Fox Rothschild’s Revenue Up 10 Percent, PPP Up 3.6 PercentMay 11, 2011 – In The News
Fox Rothschild was one of the few Pennsylvania firms to have growing revenues in 2010. The firm's gross revenue in 2010 was about $239.3 million, up nearly 10.3 percent from 2009, when its gross revenue was approximately $217 million.
Its profits per equity partner (PPP) grew by 3.6 percent, from about $550,000 in 2009 to about $570,000 in 2010.
Mark Silow said 2010 was a "year of investment" that included both geographic and practice growth. He also said revenues grew because many of Fox's existing lawyers had productive years.
"Part of that involved a few alternative fee arrangements, whether they were contingency or bonus fee arrangements," he said, adding that alternative fee arrangements accounted for about $6 million of the firm's revenue in 2010.
"Our client base is very much an entrepreneurial middle-market client base and they're more comfortable entering into more entrepreneurial fee arrangements," Silow said.
Silow also credited the litigation and bankruptcy practices as well as the return of transactional work for the increase.
"We started to see the return of transactional work about halfway through the year. We saw the second half of the fiscal year be very active on the corporate transactional front. In the last six months, real estate and corporate [attorneys] were leading the firm in billable hours."
While other firms have experienced revenue gains by keeping a tight rein on costs, Fox Rothschild took the opposite approach.
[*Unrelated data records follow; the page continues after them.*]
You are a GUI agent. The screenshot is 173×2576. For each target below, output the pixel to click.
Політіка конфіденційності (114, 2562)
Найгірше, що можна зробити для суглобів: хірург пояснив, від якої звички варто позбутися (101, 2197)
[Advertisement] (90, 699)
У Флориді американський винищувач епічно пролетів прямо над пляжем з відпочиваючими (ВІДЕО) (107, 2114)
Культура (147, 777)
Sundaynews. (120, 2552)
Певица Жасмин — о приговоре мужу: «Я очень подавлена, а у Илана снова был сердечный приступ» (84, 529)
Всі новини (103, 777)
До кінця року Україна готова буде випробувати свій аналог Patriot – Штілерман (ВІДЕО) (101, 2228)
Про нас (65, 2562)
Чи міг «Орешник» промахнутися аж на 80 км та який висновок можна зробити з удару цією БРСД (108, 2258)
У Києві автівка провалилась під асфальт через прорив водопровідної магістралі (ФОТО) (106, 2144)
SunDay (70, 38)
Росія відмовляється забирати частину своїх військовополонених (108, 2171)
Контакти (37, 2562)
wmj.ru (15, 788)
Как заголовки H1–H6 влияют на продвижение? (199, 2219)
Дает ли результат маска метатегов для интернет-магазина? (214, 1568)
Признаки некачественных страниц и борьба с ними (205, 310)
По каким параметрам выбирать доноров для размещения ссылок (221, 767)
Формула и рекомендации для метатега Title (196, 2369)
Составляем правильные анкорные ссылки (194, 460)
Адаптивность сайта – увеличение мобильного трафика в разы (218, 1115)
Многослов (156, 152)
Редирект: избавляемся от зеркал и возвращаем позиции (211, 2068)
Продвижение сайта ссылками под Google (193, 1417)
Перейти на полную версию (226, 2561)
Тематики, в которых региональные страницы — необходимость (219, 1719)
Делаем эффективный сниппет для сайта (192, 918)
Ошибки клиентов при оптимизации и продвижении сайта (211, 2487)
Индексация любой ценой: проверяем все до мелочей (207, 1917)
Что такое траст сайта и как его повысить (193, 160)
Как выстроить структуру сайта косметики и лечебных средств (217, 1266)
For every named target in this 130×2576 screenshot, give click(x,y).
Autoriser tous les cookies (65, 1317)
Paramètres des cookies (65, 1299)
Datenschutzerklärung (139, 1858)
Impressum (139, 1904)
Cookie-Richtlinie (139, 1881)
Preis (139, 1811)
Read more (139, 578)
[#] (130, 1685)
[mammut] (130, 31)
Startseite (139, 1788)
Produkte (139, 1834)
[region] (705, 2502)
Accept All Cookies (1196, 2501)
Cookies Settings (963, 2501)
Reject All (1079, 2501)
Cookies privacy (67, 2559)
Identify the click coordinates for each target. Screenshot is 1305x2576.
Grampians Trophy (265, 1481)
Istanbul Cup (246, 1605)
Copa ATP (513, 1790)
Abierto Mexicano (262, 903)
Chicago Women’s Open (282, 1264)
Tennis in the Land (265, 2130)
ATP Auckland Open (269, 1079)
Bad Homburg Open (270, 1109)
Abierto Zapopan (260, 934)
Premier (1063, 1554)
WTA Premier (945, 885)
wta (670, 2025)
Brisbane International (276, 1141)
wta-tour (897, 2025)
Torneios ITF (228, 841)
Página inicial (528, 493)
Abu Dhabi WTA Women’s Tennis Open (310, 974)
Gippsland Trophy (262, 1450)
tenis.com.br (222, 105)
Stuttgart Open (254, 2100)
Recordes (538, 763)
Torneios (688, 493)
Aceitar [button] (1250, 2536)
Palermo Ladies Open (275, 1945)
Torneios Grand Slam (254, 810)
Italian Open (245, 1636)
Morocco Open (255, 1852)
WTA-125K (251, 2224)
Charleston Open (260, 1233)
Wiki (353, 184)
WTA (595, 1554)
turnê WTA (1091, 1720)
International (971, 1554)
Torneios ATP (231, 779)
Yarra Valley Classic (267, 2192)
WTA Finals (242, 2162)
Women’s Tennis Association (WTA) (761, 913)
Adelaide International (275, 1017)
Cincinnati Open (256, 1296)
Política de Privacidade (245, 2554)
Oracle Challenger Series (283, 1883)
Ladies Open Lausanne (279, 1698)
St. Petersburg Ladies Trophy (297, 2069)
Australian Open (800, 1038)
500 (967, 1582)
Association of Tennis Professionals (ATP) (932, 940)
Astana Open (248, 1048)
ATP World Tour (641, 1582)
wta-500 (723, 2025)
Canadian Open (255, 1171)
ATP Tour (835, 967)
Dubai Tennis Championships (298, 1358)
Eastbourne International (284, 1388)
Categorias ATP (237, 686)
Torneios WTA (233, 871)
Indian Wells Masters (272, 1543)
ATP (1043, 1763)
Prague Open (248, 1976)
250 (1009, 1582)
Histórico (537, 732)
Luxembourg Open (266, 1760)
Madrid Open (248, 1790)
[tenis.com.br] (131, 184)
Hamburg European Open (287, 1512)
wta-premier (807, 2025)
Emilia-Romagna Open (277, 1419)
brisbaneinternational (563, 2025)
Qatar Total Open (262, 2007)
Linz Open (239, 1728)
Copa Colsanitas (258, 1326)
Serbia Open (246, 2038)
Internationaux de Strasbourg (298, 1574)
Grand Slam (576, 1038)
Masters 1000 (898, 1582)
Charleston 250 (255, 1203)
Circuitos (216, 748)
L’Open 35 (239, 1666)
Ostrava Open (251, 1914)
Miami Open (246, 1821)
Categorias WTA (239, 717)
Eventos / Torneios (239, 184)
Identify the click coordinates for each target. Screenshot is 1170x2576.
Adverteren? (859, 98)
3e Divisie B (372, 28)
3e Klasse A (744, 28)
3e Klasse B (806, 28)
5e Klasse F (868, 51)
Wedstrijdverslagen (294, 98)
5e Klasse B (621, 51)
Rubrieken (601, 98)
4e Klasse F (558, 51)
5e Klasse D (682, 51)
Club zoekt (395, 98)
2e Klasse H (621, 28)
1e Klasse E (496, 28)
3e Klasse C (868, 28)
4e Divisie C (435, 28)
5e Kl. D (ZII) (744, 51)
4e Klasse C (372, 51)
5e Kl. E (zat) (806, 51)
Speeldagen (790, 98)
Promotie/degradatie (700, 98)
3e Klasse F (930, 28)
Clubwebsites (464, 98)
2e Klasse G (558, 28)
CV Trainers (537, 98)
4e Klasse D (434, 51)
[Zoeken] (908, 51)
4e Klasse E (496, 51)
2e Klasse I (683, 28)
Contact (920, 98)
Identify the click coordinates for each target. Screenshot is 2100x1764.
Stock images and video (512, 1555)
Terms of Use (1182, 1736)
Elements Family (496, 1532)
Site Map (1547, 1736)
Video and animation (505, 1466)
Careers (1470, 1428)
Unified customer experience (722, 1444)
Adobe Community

"Our expenses actually went up this year," Silow said. The firm has invested money in expanding its bankruptcy practice in Las Vegas and its litigation practice in West Palm Beach as well as opening an office in Washington, DC. Silow said the firm was in a position to make these types of investments last year because it never had to make any drastic cuts during the recession.
"We have operated the same way in good times and in lean times," he said. "We continue to invest in the practice, we continue to grow headcount, we continue to expand facilities and we have not had the sharp drops in costs because we haven't had any sharp drops in headcount."
For 2011, Silow said Fox Rothschild is "actively looking for quality lateral partners and merger opportunities with smaller firms. We're dedicated to building our newest presence in Washington, D.C., and we're looking for added strength in every area and in every other office."